### Activity
If a line below includes the string "screenshot", copy it.

Stored data entries
· · · ·
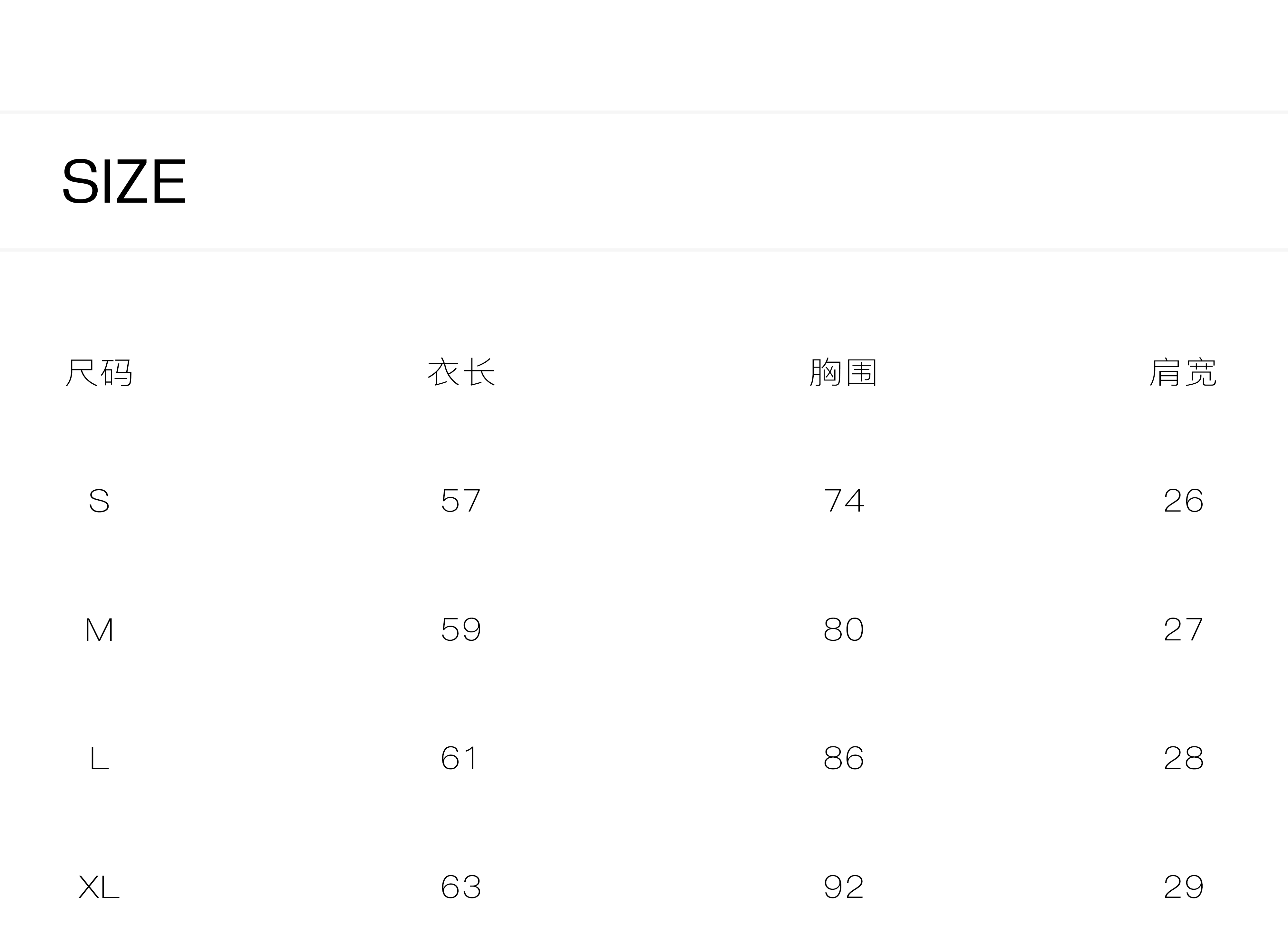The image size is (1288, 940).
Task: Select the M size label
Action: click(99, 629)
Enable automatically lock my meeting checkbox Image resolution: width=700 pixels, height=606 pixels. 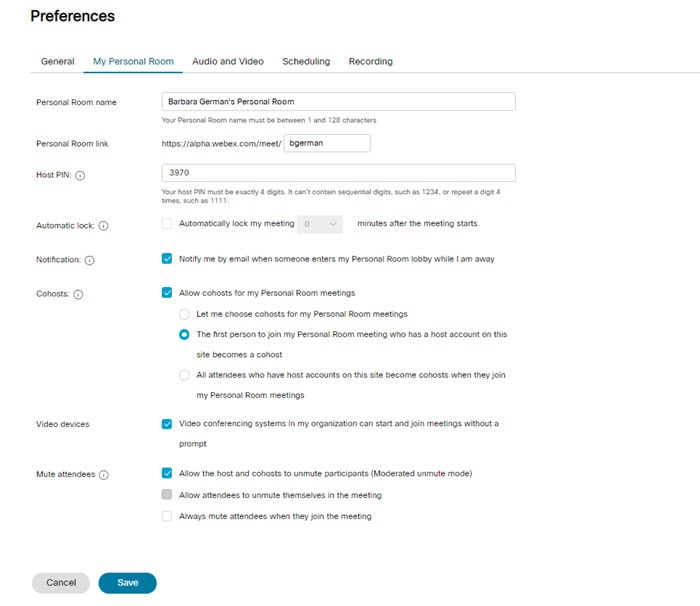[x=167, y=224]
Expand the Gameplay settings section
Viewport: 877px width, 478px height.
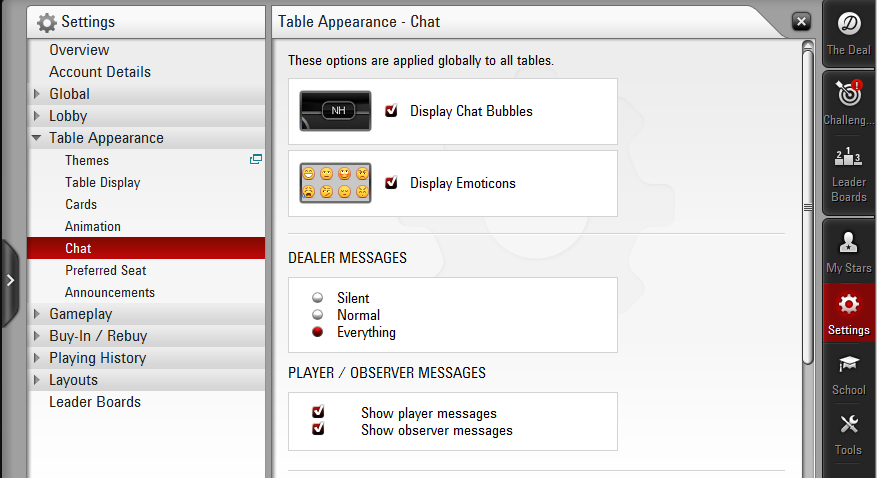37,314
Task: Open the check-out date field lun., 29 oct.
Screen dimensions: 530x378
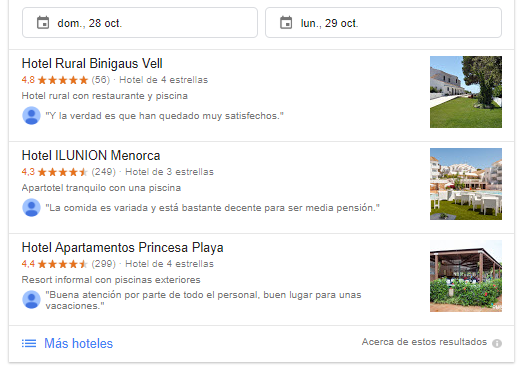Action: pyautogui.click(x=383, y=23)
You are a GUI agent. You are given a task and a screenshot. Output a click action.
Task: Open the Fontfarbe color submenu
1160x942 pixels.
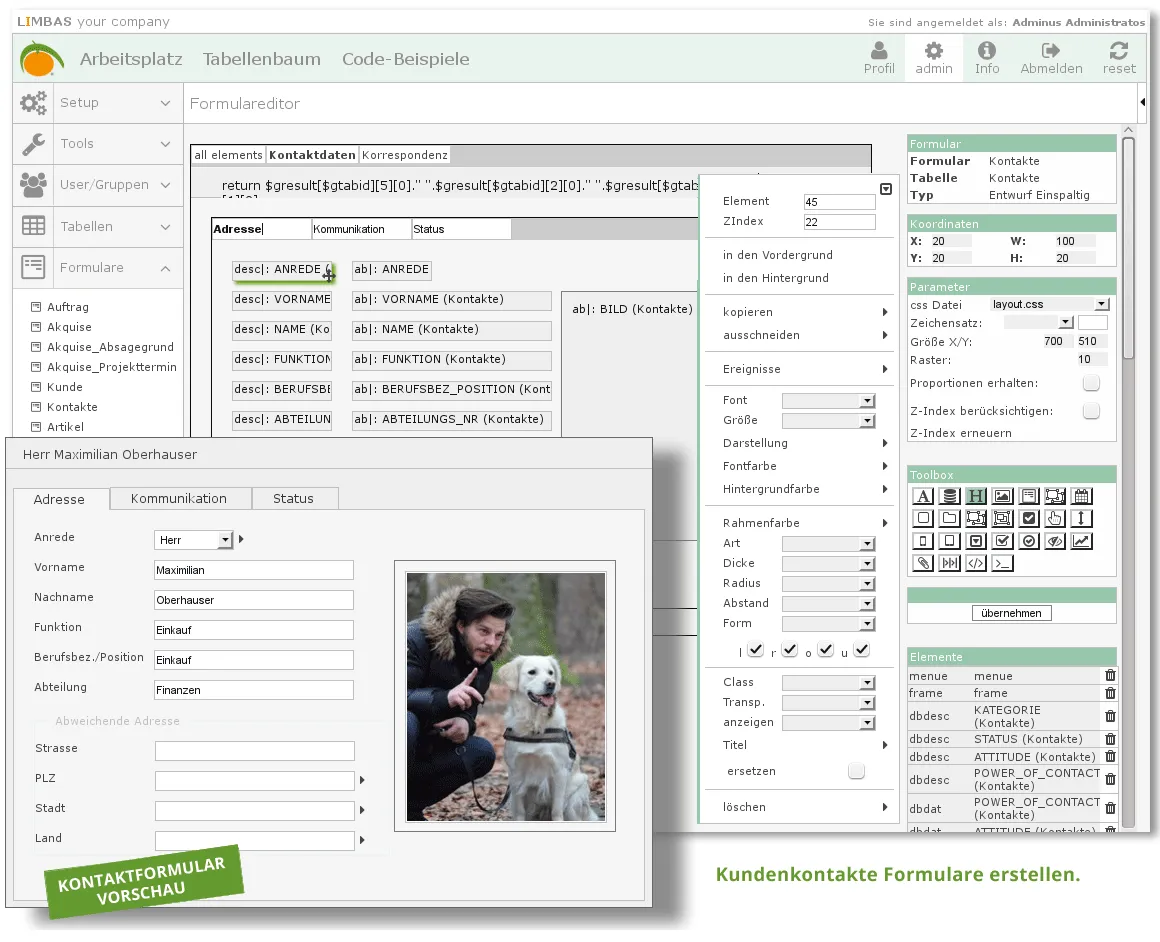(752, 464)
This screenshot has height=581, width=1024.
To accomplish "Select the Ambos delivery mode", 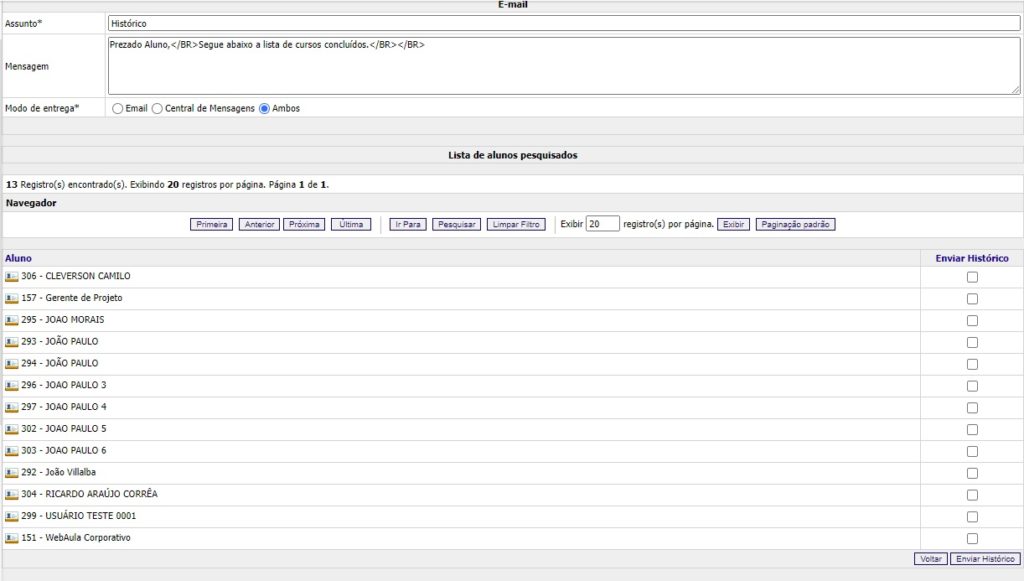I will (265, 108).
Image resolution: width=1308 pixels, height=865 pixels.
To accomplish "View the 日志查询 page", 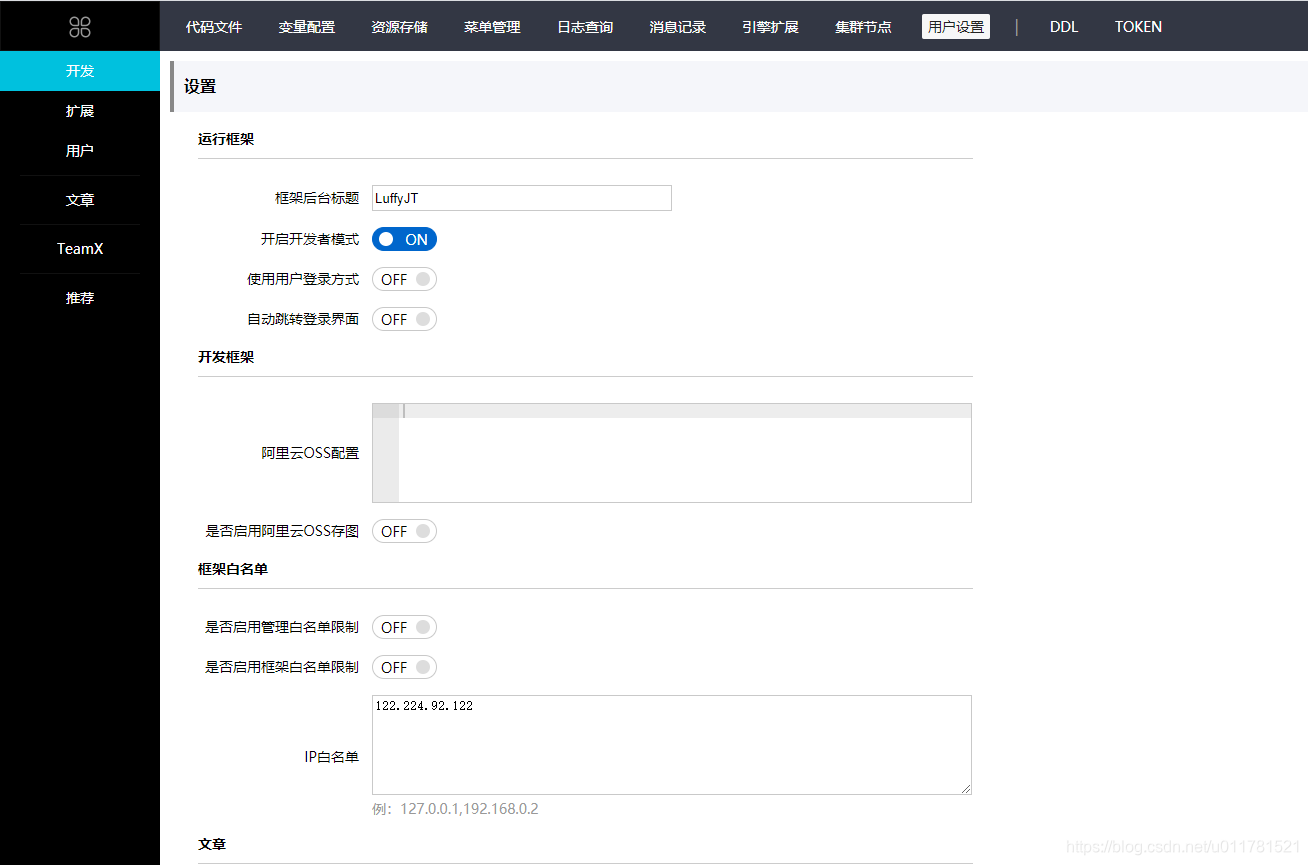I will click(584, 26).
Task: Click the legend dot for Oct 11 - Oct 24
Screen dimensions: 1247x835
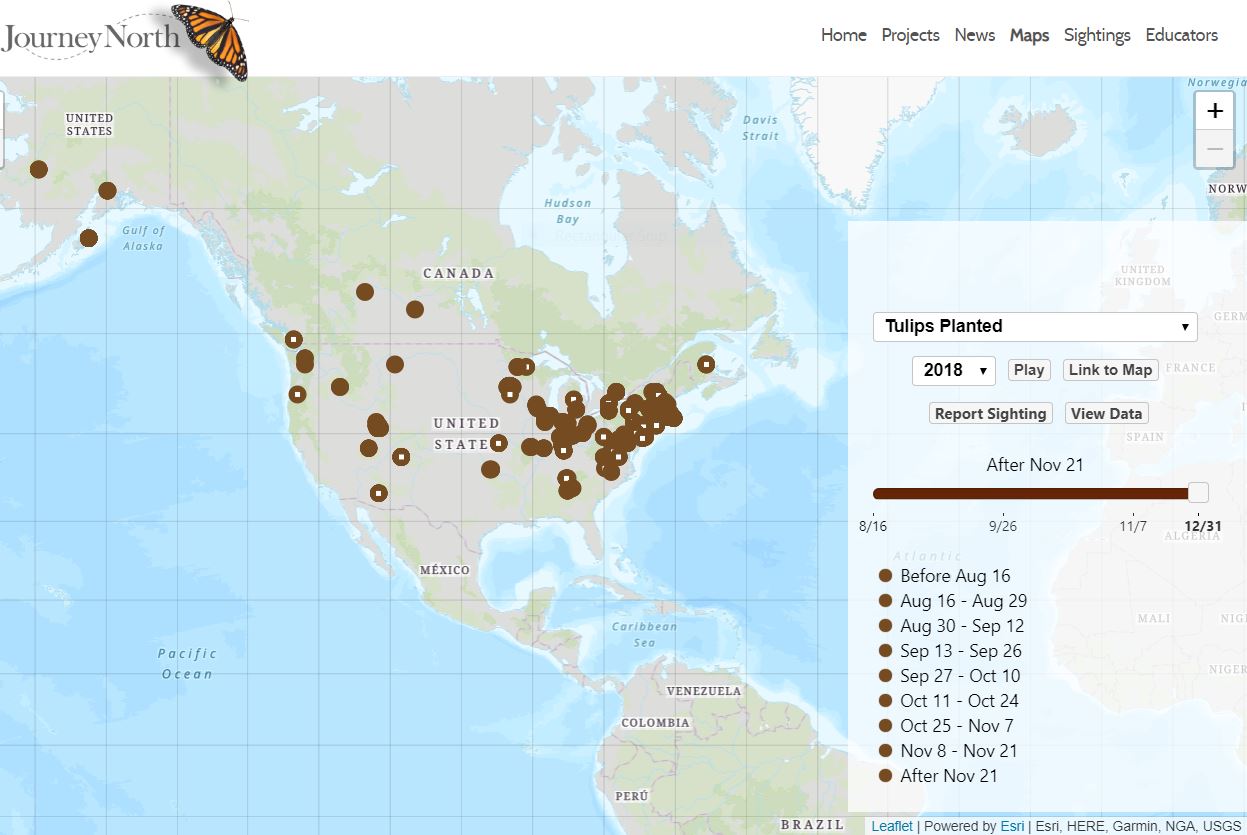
· · · ·
### Result below
You are a GUI agent. You are given a task and a screenshot. Output a click action.
This screenshot has height=581, width=1024.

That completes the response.